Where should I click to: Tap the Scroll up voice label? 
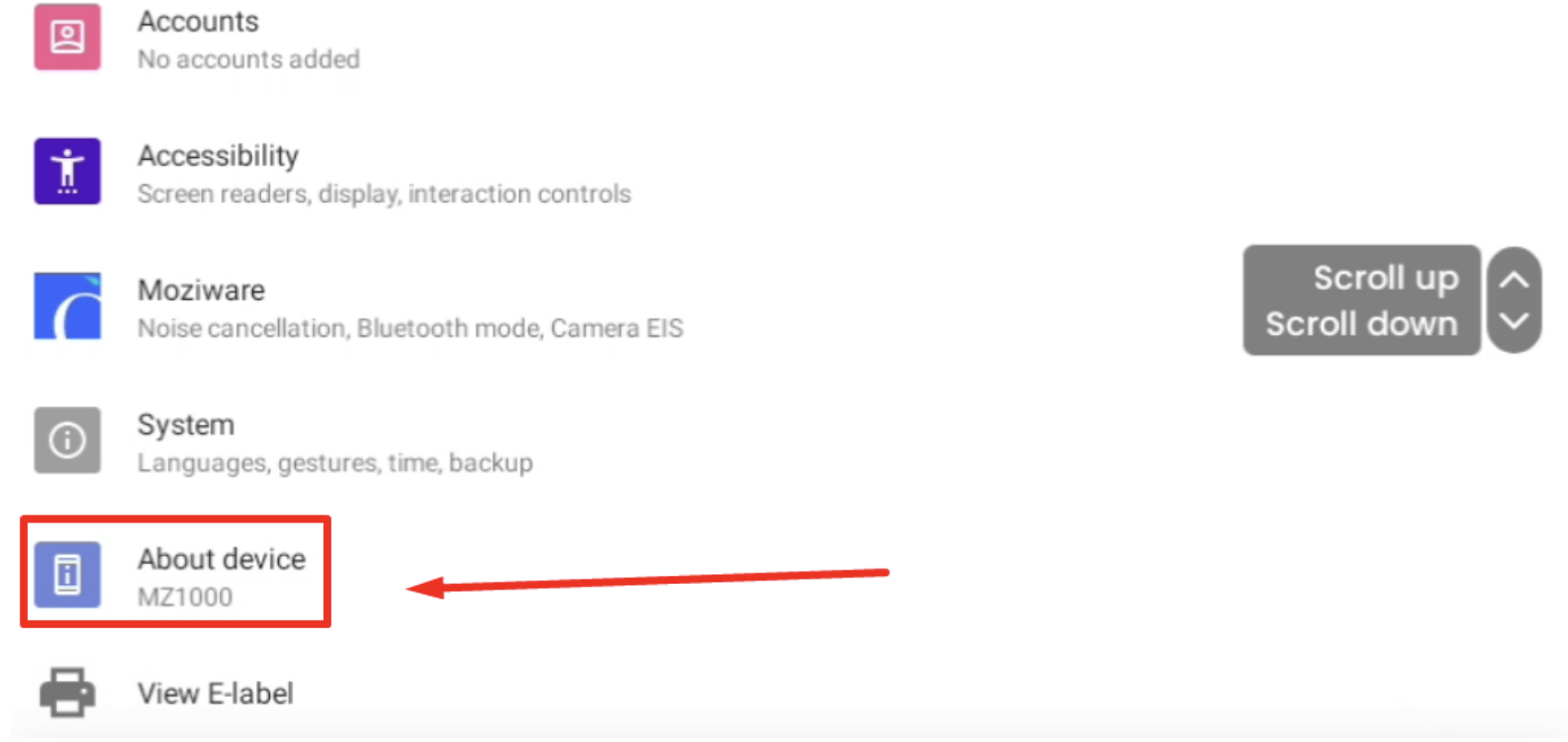tap(1386, 278)
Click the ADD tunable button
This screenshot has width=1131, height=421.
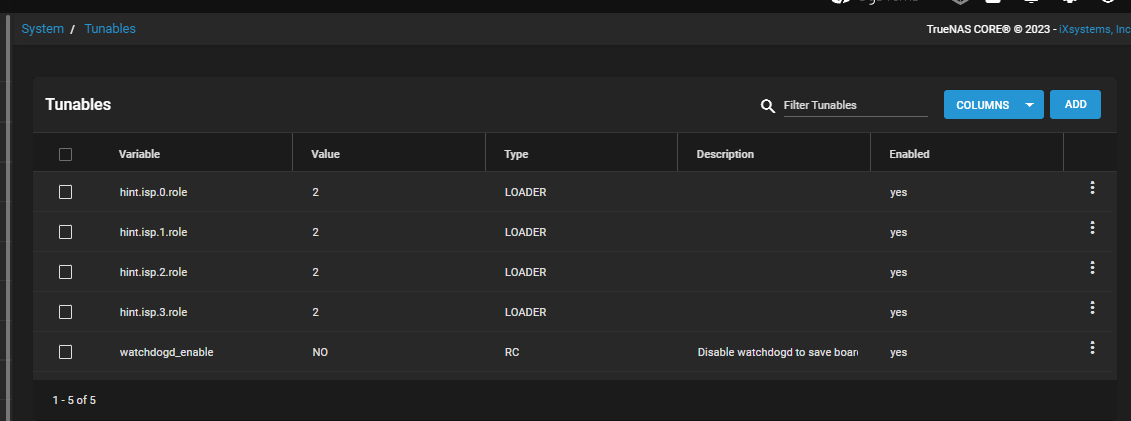pyautogui.click(x=1075, y=105)
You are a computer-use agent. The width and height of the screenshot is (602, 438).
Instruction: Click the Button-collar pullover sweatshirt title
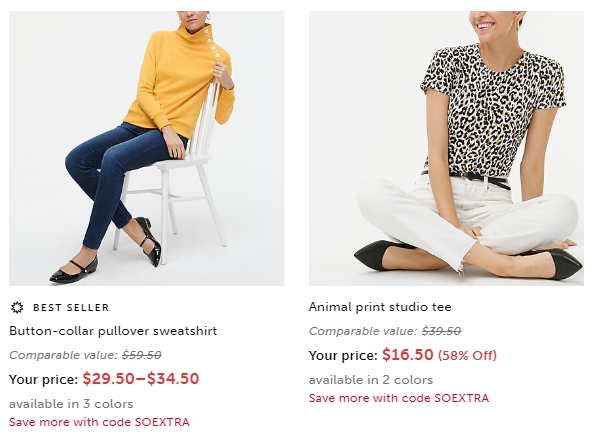click(x=113, y=331)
+++
● **Work order**
Leave the pictures out. Repeat every entry above exactly.

● **Answer to this task**
Where should I click to: Tap the Scroll up voice label? 
tap(1386, 278)
Click the ADD tunable button
This screenshot has width=1131, height=421.
pyautogui.click(x=1075, y=105)
You are a computer-use agent. The width and height of the screenshot is (602, 438).
Instruction: Click the Button-collar pullover sweatshirt title
click(x=113, y=331)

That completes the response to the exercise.